Sorry, using a double negative is acceptable?  I can’t go there. He also thinks that using a plural pronoun to reference one person is fine, as in “the cyclist rode ‘their’ bike too fast.” His rationale is that if most people do it, then it’s proper:

It is possible, of course, for us to make errors of grammar, spelling or punctuation. But it is not possible for everyone, or the majority of educated users of the language, to be wrong on the same point at the same time. If it is in general use, then that is what the language is.

I’m a former English teacher, but I don’t think I’m a snob, nor do I believe, as the author says, that “Pedantry is poor manners…” I still believe folks should know when to use me instead of I but don’t consider them ignorant when they occasionally mess up.  Because grammar and vocabulary are my obsessions, I want my writing to be near perfect, but I don’t hold everyone else to the standards I set for myself. Even I—do you hear the joking tone—sometimes allow a grammatical error to get by me in my writing.

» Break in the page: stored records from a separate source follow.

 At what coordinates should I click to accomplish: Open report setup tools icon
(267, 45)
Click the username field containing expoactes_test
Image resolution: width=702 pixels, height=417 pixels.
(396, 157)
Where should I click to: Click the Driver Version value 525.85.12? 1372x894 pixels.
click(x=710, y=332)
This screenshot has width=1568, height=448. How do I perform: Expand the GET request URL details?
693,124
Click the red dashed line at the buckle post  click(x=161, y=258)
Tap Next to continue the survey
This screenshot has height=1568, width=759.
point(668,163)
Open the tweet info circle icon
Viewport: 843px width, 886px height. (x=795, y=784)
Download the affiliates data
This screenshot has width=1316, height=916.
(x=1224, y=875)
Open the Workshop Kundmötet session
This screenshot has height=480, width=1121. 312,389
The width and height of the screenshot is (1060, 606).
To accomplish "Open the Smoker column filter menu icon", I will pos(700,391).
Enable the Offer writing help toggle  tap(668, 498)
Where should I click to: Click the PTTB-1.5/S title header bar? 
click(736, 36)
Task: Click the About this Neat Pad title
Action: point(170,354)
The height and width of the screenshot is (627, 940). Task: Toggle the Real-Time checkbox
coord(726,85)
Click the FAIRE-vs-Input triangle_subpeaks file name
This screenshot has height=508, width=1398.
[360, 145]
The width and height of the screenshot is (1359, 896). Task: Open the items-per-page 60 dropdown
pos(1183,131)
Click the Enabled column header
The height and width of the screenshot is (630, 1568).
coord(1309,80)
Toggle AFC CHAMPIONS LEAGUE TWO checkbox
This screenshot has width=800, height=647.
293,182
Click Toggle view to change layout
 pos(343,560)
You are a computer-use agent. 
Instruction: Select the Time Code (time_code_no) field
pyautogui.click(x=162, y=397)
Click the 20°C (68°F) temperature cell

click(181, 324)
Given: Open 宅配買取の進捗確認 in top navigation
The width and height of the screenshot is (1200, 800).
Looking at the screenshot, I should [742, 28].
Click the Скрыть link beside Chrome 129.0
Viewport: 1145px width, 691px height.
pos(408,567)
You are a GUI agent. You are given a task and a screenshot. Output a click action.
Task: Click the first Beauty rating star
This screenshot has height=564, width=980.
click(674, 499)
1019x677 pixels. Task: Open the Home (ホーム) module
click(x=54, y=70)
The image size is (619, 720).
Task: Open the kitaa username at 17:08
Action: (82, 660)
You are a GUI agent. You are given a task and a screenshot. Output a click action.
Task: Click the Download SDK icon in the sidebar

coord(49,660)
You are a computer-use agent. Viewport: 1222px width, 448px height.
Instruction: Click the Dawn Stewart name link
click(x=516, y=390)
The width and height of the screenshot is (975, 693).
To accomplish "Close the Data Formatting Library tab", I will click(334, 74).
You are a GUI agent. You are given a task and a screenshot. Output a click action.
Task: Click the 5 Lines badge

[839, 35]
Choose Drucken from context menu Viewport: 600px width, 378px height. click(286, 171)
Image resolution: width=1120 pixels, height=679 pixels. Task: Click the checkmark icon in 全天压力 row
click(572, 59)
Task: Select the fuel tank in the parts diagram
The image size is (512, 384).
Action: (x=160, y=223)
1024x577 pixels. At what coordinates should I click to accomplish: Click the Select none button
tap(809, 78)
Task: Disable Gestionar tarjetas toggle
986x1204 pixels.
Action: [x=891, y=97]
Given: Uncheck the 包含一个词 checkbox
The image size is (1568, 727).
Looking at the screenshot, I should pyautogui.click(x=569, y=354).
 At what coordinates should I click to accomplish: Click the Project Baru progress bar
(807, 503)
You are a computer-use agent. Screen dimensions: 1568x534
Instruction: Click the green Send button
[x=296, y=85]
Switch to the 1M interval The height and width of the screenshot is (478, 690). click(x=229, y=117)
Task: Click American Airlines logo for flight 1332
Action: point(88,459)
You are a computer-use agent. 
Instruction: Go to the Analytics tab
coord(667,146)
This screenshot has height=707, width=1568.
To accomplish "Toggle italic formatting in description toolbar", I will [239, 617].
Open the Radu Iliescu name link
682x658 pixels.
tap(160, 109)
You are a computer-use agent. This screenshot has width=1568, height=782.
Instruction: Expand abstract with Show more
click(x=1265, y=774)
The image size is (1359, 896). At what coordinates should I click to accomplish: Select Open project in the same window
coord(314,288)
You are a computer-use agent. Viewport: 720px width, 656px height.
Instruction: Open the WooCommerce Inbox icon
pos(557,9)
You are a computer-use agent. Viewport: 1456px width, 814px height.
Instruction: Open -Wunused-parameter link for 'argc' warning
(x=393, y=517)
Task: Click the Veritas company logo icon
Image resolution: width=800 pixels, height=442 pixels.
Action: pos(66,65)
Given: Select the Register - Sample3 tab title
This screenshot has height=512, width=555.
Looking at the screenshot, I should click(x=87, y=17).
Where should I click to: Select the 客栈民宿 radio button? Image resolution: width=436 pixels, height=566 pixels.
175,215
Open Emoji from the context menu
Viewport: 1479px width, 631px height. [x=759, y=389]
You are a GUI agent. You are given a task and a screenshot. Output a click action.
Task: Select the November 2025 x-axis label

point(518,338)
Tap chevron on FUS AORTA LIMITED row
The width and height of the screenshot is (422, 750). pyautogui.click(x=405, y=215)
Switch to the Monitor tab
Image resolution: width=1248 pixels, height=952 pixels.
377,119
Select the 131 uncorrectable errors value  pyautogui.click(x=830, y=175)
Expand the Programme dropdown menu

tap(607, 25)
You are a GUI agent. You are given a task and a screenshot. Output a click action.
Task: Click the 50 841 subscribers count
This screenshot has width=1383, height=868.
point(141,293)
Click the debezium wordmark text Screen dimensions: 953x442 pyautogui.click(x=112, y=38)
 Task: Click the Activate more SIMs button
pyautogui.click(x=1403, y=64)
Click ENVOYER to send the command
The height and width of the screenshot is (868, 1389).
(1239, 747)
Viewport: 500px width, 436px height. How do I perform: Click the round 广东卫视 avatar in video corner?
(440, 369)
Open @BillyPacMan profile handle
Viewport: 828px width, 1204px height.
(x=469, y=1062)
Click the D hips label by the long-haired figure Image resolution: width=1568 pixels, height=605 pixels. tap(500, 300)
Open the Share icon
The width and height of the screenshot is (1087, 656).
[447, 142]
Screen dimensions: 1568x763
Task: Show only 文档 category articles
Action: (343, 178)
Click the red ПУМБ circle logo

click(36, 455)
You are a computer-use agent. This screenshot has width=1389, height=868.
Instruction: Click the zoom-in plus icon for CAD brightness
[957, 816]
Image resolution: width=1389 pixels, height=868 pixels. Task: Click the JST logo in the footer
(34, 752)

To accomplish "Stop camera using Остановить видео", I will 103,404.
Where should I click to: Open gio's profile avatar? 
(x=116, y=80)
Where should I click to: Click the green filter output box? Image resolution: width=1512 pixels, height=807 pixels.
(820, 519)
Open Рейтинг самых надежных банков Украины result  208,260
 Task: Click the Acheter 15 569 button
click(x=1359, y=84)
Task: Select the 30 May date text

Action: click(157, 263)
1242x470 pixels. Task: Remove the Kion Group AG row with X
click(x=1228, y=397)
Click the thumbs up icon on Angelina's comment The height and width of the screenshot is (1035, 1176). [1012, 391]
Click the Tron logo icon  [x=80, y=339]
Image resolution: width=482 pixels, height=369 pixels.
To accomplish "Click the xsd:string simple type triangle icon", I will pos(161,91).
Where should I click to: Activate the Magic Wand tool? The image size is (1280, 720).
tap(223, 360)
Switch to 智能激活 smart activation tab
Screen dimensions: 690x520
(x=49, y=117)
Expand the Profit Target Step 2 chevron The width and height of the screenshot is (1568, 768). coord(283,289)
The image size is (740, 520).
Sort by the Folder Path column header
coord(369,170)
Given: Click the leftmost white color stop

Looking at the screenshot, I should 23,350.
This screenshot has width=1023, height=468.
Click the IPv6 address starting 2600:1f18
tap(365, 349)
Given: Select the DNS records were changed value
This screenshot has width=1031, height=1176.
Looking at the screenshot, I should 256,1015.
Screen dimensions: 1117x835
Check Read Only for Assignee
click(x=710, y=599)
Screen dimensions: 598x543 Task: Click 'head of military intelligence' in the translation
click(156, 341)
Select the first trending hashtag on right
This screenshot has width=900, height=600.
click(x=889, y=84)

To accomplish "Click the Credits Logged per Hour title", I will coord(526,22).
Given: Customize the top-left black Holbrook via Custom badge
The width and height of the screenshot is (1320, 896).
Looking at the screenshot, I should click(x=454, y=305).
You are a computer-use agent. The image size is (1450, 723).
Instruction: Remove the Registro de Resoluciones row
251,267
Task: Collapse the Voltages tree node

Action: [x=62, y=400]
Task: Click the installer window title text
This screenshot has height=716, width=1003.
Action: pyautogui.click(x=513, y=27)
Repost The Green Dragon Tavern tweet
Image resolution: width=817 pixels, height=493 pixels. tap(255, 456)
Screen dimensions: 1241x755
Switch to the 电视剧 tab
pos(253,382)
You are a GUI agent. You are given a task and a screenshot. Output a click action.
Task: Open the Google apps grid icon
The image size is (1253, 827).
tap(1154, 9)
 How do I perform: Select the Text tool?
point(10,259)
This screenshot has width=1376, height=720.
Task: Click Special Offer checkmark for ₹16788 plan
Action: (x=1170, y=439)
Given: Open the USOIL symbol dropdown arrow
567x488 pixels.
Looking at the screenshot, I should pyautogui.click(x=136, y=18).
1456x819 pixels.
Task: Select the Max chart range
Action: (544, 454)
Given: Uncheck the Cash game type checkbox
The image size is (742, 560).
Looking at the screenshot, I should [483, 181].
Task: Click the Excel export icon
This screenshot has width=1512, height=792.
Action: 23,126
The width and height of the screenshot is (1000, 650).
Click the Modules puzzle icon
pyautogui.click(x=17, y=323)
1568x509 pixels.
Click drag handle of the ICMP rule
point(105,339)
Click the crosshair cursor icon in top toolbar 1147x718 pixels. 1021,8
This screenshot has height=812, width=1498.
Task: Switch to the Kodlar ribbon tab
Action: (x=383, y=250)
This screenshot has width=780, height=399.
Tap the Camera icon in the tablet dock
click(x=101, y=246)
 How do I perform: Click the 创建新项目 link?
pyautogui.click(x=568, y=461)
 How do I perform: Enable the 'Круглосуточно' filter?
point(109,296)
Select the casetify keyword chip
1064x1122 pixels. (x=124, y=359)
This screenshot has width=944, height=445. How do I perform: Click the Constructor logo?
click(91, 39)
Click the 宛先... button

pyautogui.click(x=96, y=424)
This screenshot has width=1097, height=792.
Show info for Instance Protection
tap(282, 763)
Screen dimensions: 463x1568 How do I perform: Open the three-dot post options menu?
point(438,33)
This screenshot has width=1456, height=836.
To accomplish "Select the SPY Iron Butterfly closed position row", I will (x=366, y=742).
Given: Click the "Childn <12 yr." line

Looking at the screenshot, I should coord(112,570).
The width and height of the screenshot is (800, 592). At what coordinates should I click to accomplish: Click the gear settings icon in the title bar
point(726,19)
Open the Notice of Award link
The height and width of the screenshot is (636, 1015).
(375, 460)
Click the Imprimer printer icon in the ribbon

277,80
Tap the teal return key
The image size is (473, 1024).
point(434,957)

I wholeheartedly agree with the author that writers and speakers must consider their audience, but how will you adjust your style for the letter that accompanies your college application or resume if you’re not well grounded in proper English to begin with? How will you speak well so that you put your best foot forward in a job interview?

I believe that those who work in corporate America and many small businesses should strive to adhere to proper English, as we’re judged by how we speak and write.  Sending out emails filled with grammatical errors or using poor grammar when speaking up in meetings will create unfavorable impressions.  How much your credibility is damaged will depend on your particular work environment, but the damage can be substantial. Just as we form judgments about people based on how they dress, we do the same for how they write or speak.  Mr. Kamm may believe, “People should not be stigmatized for the way they speak...” but the reality is we all are.

Does the fact that many people I know make the mistake of using mute in place of moot make the substitution correct?  If you follow the author’s line of thinking, I guess it does.  Why, he evens disses Strunk & White’s The Elements of Style, which was the standard style guide for any college writing assignment…at least in the dark ages, when I attended college.

I’m on my soapbox and close to climbing down, but first, I have a final point to make: Neither my parents nor my siblings graduated from college, but we kids were raised to value speaking and writing proper English. My degree in English may give me a slight edge, but my sisters are just as much sticklers for proper English as I am.  If that trait makes us pedants or snobs, so be it.